Illegittimo il divieto di associazione sindacale nelle forze armate

Lo Studio S&P ottiene una storica pronuncia della Corte costituzionale che segna un avanzamento delle libertà civili nell’ambito delle Forze armate. Con la sentenza n. 120 depositata il 13 giugno 2018 (il cui dispositivo era stato preannunciato con un comunicato stampa pubblicato l’11 aprile 2018), la Corte costituzionale ha dichiarato parzialmente fondata la questione di legittimità costituzionale dell’art. 1475, comma 2, del Codice dell’ordinamento militare nella parte in cui vieta ai militari di costituire associazioni professionali a carattere sindacale. La specialità di status e di funzioni del personale militare, ha però puntualizzato la Corte, impone il rispetto di “restrizioni”, secondo quanto prevedono l’art. 11 della CEDU e l’art. 5 della Carta sociale europea. Restrizioni che, in attesa del necessario intervento del legislatore, allo stato sono le stesse previste dalla normativa dettata per gli organismi di rappresentanza disciplinati dal Codice dell’ordinamento militare.

La Corte ha, quindi, dichiarato l’illegittimità costituzionale dell’art. 1475, comma 2, del d.lgs. n. 66 del 2010, in quanto prevede che «I militari non possono costituire associazioni professionali a carattere sindacale o aderire ad altre associazioni sindacali» invece di prevedere che «I militari possono costituire associazioni professionali a carattere sindacale alle condizioni e con i limiti fissati dalla legge; non possono aderire ad altre associazioni sindacali».

Con ordinanza n. 2043/2017 del 4 maggio 2017, la IV Sezione del Consiglio di Stato aveva sospeso il giudizio di appello proposto dallo Studio S&P avverso la sentenza n. 8052/2014 del TAR Lazio, rimettendo alla Corte Costituzionale la questione di legittimità costituzionale dell’art. 1475, co 2, del Codice dell’ordinamento militare nella parte in cui pone un divieto assoluto e generale, per i militari, di aderire o costituire associazioni sindacali o a carattere sindacale, per contrasto con l’art. 117, comma 1, Cost., in relazione agli artt. 11 e 14 della Convenzione europea dei diritti dell’uomo, che tutelano, rispettivamente, la libertà sindacale nell’ambito della più ampia liberà di riunione e il principio di non discriminazione, e in relazione agli articoli 5 e 6 della Carta sociale europea, firmata  a  Strasburgo  il 3  maggio  1996  e  resa esecutiva in Italia con legge 9 febbraio 1999, n. 30, che garantiscono i diritti sindacali e il diritto alla contrattazione collettiva.

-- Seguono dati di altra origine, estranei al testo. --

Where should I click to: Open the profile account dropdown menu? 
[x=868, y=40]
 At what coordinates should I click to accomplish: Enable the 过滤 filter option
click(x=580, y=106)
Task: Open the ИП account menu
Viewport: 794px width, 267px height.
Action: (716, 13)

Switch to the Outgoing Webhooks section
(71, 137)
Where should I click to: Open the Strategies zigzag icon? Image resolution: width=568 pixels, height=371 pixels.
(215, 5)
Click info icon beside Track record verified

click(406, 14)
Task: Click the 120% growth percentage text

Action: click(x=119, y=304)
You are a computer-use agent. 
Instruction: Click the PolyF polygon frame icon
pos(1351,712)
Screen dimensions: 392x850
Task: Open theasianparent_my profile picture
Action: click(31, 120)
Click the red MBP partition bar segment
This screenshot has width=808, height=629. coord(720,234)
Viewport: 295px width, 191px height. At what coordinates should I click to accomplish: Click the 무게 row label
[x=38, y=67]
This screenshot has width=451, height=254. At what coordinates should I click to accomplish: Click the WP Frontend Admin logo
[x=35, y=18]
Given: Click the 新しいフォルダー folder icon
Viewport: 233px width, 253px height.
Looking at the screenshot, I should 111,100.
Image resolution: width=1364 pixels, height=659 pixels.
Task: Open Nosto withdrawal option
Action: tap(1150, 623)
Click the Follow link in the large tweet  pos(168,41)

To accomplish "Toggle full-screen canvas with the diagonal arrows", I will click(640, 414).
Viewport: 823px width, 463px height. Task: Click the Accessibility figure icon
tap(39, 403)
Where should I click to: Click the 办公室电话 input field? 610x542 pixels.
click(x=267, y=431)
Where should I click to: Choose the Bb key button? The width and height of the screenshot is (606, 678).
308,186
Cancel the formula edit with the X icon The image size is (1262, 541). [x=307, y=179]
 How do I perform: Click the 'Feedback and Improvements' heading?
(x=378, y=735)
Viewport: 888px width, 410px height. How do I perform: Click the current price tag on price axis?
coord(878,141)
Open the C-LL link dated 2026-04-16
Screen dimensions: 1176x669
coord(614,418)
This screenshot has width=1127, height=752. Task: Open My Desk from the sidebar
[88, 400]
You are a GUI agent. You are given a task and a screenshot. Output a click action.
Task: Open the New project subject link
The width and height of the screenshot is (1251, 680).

I Giudici di Palazzo Spada avevano ravvisato la “palese ed insanabile contrarietà” del divieto posto della disciplina interna “con la norma di diritto internazionale convenzionale come ricavata dall’esegesi della Corte europea dei diritti dell’uomo”, richiamando in particolare i principi affermati nelle sentenze Matelly c. Francia e Adefdromil c. Francia, rese dalla Corte di Strasburgo il 2 ottobre 2014. Sulla scorta dell’ordinanza richiamata, identica questione è stata sollevata dal TAR Veneto con l’ordinanza n. 981/2017 del 3 novembre 2017 in un caso concernente la rilevanza disciplinare dell’adesione da parte del militare ad associazioni di carattere sindacale.